Evaluation of limited sampling strategies for total and free prednisolone in adult kidney transplant recipients

• Published in: European journal of clinical pharmacology Vol. 67; no. 12; pp. 1243 - 1252
• Main Authors: Barraclough, Katherine A., Isbel, Nicole M., McWhinney, Brett C., Ungerer, Jacobus P. J., Medley, Gregory, Johnson, David W., Hawley, Carmel M., Leary, Diana R., Campbell, Scott B., Staatz, Christine E.
• Format: Journal Article
• Language: English
• Published: Berlin/Heidelberg Springer-Verlag 01.12.2011; Springer; Springer Nature B.V
• Subjects: Adult; Area Under Curve; Biological and medical sciences; Biomedical and Life Sciences; Biomedicine; Female; Humans; Immunosuppressive Agents - administration & dosage; Immunosuppressive Agents - blood; Immunosuppressive Agents - pharmacokinetics; Kidney diseases; Kidney Transplantation - physiology; Male; Medical sciences; Middle Aged; Mycophenolic Acid - administration & dosage; Pharmacokinetics and Disposition; Pharmacology. Drug treatments; Pharmacology/Toxicology; Prednisolone - administration & dosage; Prednisolone - blood; Prednisolone - pharmacokinetics; Sampling techniques; Tacrolimus - administration & dosage; Transplants & implants; Therapeutic drug monitoring; Limited sampling strategies; Prednisolone; Area under the concentration–time curve; Human; Antineoplastic agent; Corticosteroid; Evaluation; Antiinflammatory agent; Curve; Recipient; Transplantation; Area under the concentration―time curve; Kidney; Treatment; Urinary system; Surgery; Adrenal hormone; Graft; Adult; Immunosuppressive agent; Limited sampling
• ISSN: 0031-6970; 1432-1041; 1432-1041
• DOI: 10.1007/s00228-011-1071-y

Purpose The aims of this study were to evaluate the predictive performances of all previously derived limited sampling strategies (LSSs) for total prednisolone, and to derive LSSs for free prednisolone in an independent cohort of adult kidney transplant recipients. Methods Total and free prednisolone area under the concentration–time curve profiles from 0 to 12 hours post-dose (AUC 0–12 ) were collected from 20 subjects. All previously published total prednisolone LSSs were identified from the literature. Free prednisolone LSSs were developed using multiple linear regression analyses. AUC predicted by each of the LSSs was compared with AUC 0–12 . Median percentage prediction error (MPPE) and median absolute percentage prediction error (MAPE) were calculated to evaluate bias and imprecision.
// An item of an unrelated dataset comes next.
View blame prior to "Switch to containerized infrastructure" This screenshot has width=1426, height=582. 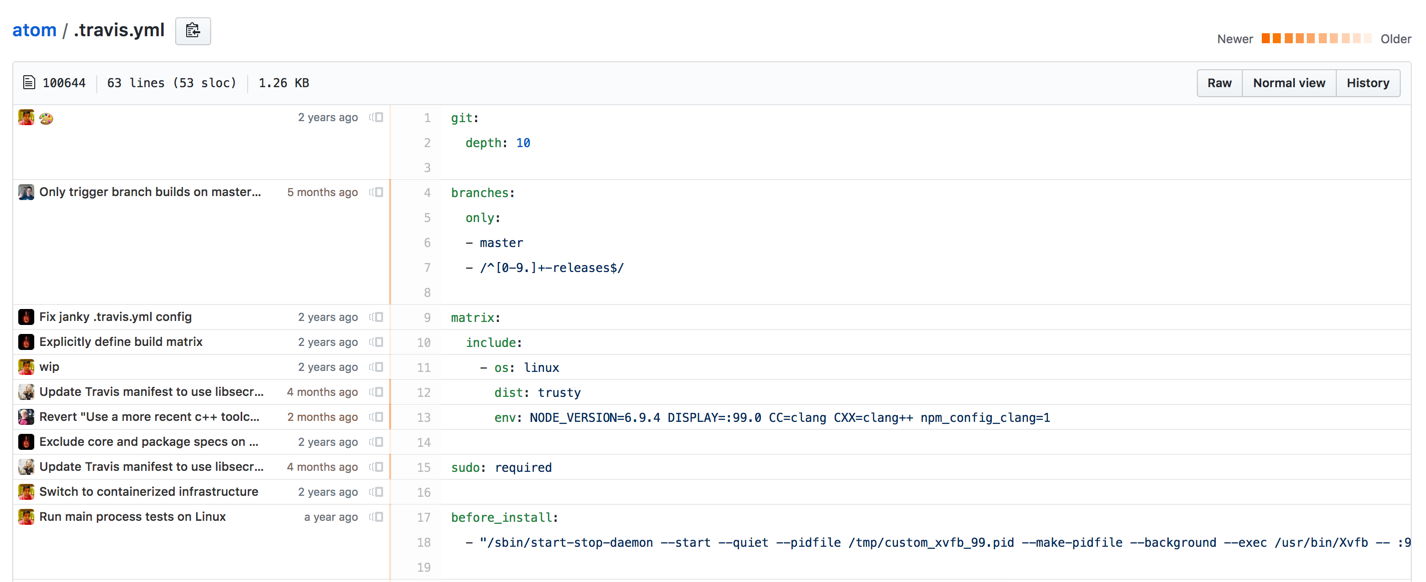[375, 491]
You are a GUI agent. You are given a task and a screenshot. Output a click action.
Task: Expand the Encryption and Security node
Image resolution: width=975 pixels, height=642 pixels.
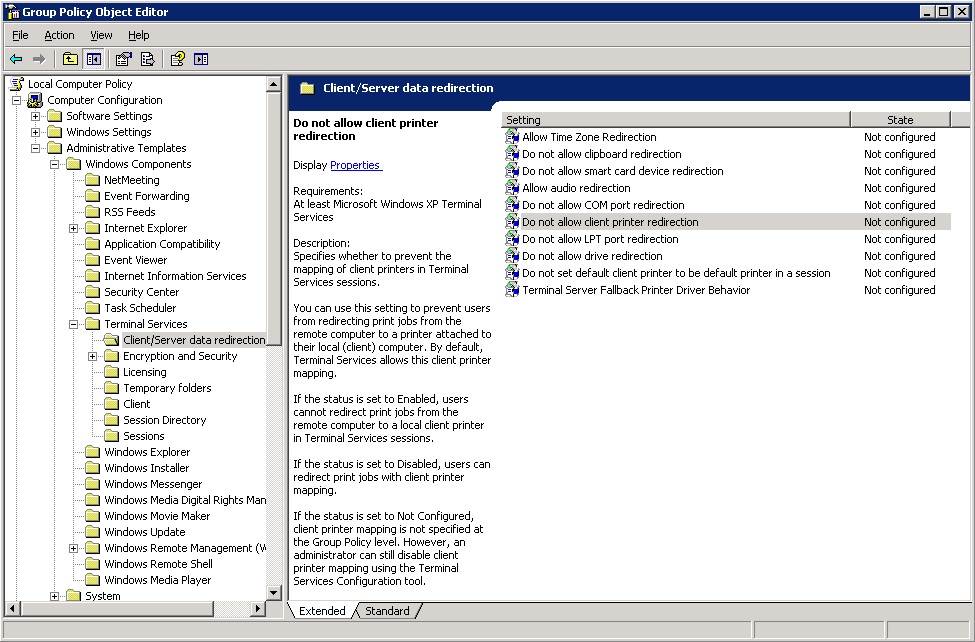(x=92, y=356)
Results Total dose-adjusted prednisolone exposure varied 5-fold among study participants, while free dose-adjusted prednisolone exposure varied 3-fold. Correlation (r 2 ) between total and free prednisolone AUC 0–12 was 0.79 ( p  = <0.0001) for the entire study cohort. This correlation was poorer in those early compared with late post-transplant (r 2  = 0.42 ( p  = 0.04) versus r 2  = 0.59 ( p  = 0.009) respectively). Ten previously published LSSs for total prednisolone and 15 derived LSSs for free prednisolone performed with acceptable levels of bias and imprecision (<15%). Of the free prednisolone LSSs, an equation incorporating 0.25-, 2- and 4-h concentrations showed the highest predictive power (AUC 0–12  = −17.20 + 1.18 × C 0.25  + 2.75 × C 2  + 4.45 × C 4 ; MPPE = 0.1%, MAPE = 4.6%). Conclusions Wide between-subject variability in drug exposure suggests a role for TDM. LSSs can accurately estimate both total and free prednisolone AUC 0–12 . However, given the poor correlation observed between the two parameters, our data suggest that free prednisolone LSSs may be preferable.